Митя и управляющий остались в кабинете, пристально и мрачно глядя друг на друга поверх заваленного бумагами стола.


Глава 3

Суета вокруг «мертвецкой» водки


– Митя? Не хочешь побеседовать?

Вжавшийся в стену Митя неприязненным взглядом впился в дверь комнаты. Створка чуть дрогнула, будто с той стороны положили руку на дверную ручку, но осталась закрытой.

– Если дело не срочное, я бы лучше выспался, – очень стараясь говорить равнодушно-невозмутимо, ответил он. Видно, с невозмутимостью не вышло.

– Ну что опять такое! – расстроенно протянул за дверью отец. – Почему нам так трудно ладить?

– Потому что у вас отвратительный характер, папа́, – все так же спокойно ответствовал Митя.

– У меня отвратительный характер? Ну, знаешь ли, сын! – едва, на полвершка приоткрывшаяся дверь с треском захлопнулась, и отцовские шаги гневно и решительно затопотали по коридору прочь.

– Честь имею! – тихонько прошептал ему вслед Митя и натянул наконец темную свободную рубаху, пошитую ему в деревне. А то ведь так и замер, услышав отцовские шаги, – рука в одном рукаве, голова наполовину просунута в ворот. Стремление к откровениям всегда охватывало отца удивительно не вовремя.

Пояс на темных шароварах Митя затянул потуже – купленные на деревенской ярмарке, те были слегка великоваты. Скривился: деревенская рубаха, штаны с ярмарки – до какого падения он дошел! Хорошо, хоть сапоги уцелели. Натянул сапоги, аккуратно отворил смазанную ставню и бесшумно выпрыгнул в окно.

Пригибаясь, торопливой побежкой дернул по аллее. Под подошвами едва слышно хрустели опавшие листья – в духоте жаркого августовского вечера невозможно было поверить, что это первые вестники приближающейся осени. Ветви старых акаций устало поскрипывали под поднявшимся к вечеру ветерком. Митя невольно вздрагивал и озабоченно озирался – очень уж этот скрип походил на голос одного… существа, которое Митя не хотел повстречать сейчас… и вообще никогда. Но вот о «никогда» мечтать уже было поздно.

Стремительной тенью – так сам о себе и подумал: «стремительной тенью» – и еще ловкой, да, ведь не попался же, – он проскочил старый усадебный парк и выбрался на задний двор. Двор был погружен во мрак, лишь у самой земли зловещим гнилушечным фонарем расползалось зыбкое свечение. Митя досадливо цокнул и пошел прямо туда, к этому свечению… Рывком приподнял незапертую крышку погреба.

– Свет видно, – спускаясь по шаткой деревянной лестнице, негромко сказал он.

– Verdammt! – выныривая из-за ящиков, ругнулся Свенельд Карлович. – Законопатьте там, что ли… – Мите в руки полетела какая-то ветошь. – Идите скорее сюда, один не справляюсь! Я уж боялся, что мы не поняли друг друга и вы вовсе не придете.

– Отец пытался поговорить, – пробурчал Митя, с отвращением приподнимая за край брошенную ему тряпку. Кое-как растолкав ее вдоль щели закрытого люка, Митя торопливо спустился и пошел меж корзинами с поблескивающими сквозь прутья бутылками.

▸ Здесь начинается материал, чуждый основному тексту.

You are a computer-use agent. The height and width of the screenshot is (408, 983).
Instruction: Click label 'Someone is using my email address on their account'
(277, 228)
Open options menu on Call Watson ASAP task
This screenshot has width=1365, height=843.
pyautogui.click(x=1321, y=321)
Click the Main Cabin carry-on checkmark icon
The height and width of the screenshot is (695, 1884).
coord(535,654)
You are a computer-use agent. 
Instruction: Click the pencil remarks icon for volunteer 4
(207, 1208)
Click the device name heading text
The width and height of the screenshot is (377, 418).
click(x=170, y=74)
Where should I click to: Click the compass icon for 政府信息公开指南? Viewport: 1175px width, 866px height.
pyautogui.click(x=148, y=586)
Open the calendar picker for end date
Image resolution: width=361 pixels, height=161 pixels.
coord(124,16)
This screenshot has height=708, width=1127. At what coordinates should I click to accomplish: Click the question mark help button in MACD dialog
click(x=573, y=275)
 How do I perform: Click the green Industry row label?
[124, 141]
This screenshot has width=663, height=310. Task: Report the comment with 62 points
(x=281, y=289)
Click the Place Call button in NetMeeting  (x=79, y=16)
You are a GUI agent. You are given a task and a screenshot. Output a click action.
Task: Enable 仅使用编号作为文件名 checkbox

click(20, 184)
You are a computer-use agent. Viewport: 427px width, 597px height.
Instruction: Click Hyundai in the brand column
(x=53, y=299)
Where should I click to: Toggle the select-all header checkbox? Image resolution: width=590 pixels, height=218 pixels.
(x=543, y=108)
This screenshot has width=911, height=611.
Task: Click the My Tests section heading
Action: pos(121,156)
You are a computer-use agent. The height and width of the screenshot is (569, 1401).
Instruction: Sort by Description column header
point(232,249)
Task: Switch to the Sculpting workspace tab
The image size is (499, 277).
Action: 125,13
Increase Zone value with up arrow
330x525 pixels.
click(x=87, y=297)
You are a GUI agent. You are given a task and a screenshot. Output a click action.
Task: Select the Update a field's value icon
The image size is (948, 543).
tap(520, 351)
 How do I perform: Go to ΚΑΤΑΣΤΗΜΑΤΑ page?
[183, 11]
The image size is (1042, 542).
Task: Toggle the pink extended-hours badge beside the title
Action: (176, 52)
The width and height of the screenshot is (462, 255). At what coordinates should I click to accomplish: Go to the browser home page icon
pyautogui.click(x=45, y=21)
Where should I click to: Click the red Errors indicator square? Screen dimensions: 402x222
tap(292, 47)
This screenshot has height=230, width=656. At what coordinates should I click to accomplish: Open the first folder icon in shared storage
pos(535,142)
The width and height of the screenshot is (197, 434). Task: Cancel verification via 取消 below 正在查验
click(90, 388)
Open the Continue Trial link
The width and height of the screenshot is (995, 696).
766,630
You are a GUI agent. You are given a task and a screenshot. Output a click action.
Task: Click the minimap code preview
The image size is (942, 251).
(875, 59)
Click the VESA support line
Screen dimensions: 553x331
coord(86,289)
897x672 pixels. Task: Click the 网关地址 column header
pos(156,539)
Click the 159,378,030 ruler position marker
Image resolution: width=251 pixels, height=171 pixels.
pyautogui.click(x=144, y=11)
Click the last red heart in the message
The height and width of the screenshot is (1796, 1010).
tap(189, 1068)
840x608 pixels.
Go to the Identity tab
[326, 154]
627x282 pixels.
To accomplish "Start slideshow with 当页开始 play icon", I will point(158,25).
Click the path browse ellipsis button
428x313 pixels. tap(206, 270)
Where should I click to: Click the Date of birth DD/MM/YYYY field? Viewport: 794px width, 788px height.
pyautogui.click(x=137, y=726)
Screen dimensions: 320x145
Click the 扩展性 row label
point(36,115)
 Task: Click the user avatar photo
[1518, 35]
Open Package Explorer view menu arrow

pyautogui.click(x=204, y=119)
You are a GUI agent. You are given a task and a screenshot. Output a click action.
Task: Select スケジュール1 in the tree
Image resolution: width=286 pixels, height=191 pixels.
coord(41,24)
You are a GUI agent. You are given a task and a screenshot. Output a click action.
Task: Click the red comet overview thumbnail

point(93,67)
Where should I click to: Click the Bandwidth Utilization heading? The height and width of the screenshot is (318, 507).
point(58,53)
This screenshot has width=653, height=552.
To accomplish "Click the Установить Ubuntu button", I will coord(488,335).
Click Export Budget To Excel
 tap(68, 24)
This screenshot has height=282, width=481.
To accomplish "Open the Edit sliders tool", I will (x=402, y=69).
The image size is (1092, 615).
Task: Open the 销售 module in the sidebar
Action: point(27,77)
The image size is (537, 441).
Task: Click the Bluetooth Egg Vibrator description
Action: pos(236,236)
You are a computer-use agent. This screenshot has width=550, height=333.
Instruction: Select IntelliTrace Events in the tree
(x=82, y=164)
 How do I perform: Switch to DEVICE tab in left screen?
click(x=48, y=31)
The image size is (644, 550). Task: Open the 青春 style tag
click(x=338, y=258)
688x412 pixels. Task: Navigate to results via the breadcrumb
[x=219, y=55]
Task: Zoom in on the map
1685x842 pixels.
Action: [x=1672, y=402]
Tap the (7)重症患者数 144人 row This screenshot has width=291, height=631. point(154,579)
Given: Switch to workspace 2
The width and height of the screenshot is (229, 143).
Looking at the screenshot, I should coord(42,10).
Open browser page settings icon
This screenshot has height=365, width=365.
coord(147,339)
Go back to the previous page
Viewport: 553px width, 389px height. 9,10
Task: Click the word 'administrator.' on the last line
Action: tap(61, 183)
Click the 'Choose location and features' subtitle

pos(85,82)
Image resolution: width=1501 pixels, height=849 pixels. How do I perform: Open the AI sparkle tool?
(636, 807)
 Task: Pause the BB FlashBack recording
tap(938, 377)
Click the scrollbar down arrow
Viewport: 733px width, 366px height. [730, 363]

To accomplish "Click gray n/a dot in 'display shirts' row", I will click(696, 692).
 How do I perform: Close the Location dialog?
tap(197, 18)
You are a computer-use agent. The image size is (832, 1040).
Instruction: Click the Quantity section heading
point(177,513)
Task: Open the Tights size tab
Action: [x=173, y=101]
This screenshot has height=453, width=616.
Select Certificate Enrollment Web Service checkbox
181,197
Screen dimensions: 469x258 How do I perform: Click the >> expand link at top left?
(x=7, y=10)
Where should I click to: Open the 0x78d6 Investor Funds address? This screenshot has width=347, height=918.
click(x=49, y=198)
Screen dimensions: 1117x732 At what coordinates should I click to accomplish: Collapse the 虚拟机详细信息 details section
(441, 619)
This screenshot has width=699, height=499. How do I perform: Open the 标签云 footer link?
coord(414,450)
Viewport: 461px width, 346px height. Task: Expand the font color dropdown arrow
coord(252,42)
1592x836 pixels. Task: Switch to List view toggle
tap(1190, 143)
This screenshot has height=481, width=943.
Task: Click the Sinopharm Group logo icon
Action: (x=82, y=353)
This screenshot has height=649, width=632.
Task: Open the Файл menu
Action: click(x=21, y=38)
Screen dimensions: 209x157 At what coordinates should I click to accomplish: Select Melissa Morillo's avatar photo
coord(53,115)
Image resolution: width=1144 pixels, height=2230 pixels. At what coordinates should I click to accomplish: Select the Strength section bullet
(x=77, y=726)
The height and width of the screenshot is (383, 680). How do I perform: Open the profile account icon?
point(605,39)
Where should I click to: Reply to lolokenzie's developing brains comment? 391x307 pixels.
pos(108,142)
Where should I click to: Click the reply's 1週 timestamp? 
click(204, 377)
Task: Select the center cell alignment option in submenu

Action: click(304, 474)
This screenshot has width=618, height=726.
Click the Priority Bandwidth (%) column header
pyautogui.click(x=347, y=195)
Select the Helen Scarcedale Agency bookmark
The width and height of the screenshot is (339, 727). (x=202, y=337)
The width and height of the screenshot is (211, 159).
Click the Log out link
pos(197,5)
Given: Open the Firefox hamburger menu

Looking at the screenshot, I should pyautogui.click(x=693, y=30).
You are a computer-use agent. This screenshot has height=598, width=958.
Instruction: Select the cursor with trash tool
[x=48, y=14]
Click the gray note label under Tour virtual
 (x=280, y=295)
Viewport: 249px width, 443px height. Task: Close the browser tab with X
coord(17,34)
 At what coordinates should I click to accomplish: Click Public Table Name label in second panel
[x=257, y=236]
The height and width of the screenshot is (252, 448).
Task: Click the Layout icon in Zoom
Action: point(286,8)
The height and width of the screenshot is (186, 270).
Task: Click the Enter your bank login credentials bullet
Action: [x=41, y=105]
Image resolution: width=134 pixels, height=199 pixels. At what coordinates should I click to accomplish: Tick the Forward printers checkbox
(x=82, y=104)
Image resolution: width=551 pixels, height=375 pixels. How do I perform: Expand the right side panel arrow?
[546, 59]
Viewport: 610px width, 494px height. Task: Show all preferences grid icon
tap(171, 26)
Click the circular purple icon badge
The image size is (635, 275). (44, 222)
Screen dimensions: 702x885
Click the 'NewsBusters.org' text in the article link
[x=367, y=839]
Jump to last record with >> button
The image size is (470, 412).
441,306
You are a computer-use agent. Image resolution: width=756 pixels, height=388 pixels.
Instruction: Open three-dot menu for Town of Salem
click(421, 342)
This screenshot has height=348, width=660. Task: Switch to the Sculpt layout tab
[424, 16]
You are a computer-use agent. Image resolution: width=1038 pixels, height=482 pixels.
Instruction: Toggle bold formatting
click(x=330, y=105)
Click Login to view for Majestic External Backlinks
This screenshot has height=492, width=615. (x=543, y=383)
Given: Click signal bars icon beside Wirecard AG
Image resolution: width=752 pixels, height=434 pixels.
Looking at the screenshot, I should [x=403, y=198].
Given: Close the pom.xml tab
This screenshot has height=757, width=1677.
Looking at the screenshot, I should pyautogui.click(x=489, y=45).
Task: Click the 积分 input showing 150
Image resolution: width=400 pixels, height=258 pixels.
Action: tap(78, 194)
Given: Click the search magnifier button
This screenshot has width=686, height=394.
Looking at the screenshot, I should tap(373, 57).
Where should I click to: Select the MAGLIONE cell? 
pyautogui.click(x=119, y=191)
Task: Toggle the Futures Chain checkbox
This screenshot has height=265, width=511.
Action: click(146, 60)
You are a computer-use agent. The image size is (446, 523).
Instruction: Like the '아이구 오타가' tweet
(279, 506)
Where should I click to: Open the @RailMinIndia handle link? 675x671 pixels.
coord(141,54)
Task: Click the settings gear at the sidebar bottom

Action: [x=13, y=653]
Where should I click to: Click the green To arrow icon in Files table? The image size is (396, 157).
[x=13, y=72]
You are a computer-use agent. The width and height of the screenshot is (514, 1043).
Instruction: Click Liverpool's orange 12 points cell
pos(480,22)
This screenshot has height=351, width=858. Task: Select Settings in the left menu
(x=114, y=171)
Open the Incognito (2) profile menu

Словно колдун из страшной сказки, Свенельд Карлович метался у торчащего из стены медного крана. Митя нервно передернул плечами. До приезда в эту безумную местность он верил в реальные, общеизвестные вещи. Силу пара. Силу денег и связей. Силу Крови, дарованную Древними своим прямым потомкам. То есть в паровоз, банковский счет и пламя, бьющее с рук Огневичей, или вихри, поднятые кровными Стрибожичами… Но ведьмы? Самые настоящие, не из сказок? Правда, пока что он встретил всего одну ведьму… маленькую ведьмочку… Но, видят Предки, ему хватило! А если еще и колдуны есть… Брр!

– Митя, ну что вы замерли! Не успеем! – раздраженно бросил Свенельд Карлович, засовывая надетый на кран каучуковый шланг в пустую бутылку, и повернул вентиль, пуская из крана тонкую струйку. Вода зажурчала, наполняя бутылку. – Хорошо, что пустых бутылок много. Я их продать рассчитывал, но за водку, даже безакцизную, дадут больше. Вы подносите, я наполняю, потом меняемся.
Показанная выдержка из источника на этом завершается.